Berlandaskan semangat sinodalitas dan kolaborasi “One Church, One Response”, jaringan Caritas Indonesia berusaha untuk memperkuat respon darurat di empat keuskupan terdampak melalui penyediaan logistik bantuan, dukungan dana, penempatan relawan dan tenaga medis, pertukaran data kebencanaan, dan memperkuat layanan-layanan lain. “Dengan integrasi layanan ini, maka respon kemanusiaan jaringan Caritas Indonesia untuk gempa di Flores, dapat semakin nyata memperlihatkan kehadiran Gereja Katolik di tengah warga terdampak bencana,” RD. Fredy Rante Taruk, Direktur Caritas Indonesia.

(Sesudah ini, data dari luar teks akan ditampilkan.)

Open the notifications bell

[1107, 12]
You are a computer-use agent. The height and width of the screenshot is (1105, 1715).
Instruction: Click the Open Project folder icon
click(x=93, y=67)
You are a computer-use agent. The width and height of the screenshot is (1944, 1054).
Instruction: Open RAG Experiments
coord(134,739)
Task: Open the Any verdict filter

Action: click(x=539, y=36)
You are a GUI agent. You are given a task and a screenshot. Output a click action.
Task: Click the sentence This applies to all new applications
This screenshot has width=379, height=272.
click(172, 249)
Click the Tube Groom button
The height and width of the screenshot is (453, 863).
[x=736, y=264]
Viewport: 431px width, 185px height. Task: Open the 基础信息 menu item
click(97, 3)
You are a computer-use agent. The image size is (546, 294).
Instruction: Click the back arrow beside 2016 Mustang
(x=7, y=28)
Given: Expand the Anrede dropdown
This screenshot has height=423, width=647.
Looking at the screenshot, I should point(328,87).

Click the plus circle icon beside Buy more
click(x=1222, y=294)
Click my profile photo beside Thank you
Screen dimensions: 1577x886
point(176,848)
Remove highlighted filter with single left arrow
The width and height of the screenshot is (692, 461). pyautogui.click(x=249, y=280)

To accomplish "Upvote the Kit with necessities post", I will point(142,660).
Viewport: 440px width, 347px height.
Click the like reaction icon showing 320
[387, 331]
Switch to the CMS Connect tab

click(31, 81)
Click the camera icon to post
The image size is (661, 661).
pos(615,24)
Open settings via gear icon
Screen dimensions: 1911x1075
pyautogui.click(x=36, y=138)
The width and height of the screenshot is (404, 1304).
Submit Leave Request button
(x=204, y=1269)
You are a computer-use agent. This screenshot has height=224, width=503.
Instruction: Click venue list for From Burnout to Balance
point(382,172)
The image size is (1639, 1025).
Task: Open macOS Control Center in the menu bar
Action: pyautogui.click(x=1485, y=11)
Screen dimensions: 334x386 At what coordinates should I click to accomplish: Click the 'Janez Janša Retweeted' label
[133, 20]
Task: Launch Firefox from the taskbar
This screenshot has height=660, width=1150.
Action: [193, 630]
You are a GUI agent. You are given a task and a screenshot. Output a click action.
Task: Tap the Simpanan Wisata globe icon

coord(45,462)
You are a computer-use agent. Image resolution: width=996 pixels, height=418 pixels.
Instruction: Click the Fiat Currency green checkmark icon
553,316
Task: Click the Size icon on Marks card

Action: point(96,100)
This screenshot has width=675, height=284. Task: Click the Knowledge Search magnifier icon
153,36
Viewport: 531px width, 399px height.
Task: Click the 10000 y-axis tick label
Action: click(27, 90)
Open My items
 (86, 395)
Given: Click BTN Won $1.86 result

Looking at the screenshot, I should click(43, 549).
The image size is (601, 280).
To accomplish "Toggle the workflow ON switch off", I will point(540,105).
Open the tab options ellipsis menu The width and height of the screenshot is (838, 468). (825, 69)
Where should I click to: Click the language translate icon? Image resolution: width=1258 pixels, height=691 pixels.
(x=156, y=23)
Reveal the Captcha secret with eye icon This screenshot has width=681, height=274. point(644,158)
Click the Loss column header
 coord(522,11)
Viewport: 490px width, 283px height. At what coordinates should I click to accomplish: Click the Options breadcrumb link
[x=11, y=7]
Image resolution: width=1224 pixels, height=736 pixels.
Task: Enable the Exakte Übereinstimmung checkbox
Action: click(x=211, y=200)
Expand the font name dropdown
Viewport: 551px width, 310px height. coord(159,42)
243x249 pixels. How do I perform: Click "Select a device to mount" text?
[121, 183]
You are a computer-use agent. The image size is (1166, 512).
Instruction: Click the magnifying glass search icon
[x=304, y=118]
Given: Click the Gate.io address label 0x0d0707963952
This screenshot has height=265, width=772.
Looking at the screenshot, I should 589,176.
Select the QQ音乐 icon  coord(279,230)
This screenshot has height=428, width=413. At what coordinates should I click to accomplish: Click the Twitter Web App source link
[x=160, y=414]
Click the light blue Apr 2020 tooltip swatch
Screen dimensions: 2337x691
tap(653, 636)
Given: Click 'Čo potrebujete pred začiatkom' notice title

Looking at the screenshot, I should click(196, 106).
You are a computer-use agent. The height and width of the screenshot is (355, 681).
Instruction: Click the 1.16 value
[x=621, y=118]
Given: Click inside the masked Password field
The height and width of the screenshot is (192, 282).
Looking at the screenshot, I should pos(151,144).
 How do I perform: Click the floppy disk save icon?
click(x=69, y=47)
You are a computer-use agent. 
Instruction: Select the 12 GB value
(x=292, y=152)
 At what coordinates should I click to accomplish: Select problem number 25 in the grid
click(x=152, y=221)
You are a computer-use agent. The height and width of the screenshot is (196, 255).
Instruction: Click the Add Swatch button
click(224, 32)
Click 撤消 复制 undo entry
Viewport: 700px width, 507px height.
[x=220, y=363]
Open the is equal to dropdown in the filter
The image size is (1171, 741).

Direktur Eksekutif Caritas Indonesia berada di lokasi bencana pada 24-29 Agustus 2026 untuk mengkoordinasikan pelayanan kemanusiaan bersama para uskup di empat keuskupan terdampak, bersama Direktur Caritas Keuskupan dan tim relawan. Selanjutnya, Caritas Indonesia masih terus mengupayakan bantuan yang diperlukan, termasuk menyediakan kebutuhan obat-obatan dan kebutuhan-kebutuhan penunjang lain pada masa tanggap darurat.
“Saat ini pengungsi masih sangat banyak dengan masalah penyakit yang biasa menyertai bencana gempa. Ini menjadi perhatian kami bersama Caritas di keuskupan, terutama bagi kelompok-kelompok rentan seperti penyandang disabilitas, anak-anak dan orang tua rentan,” ujar Romo Fredy.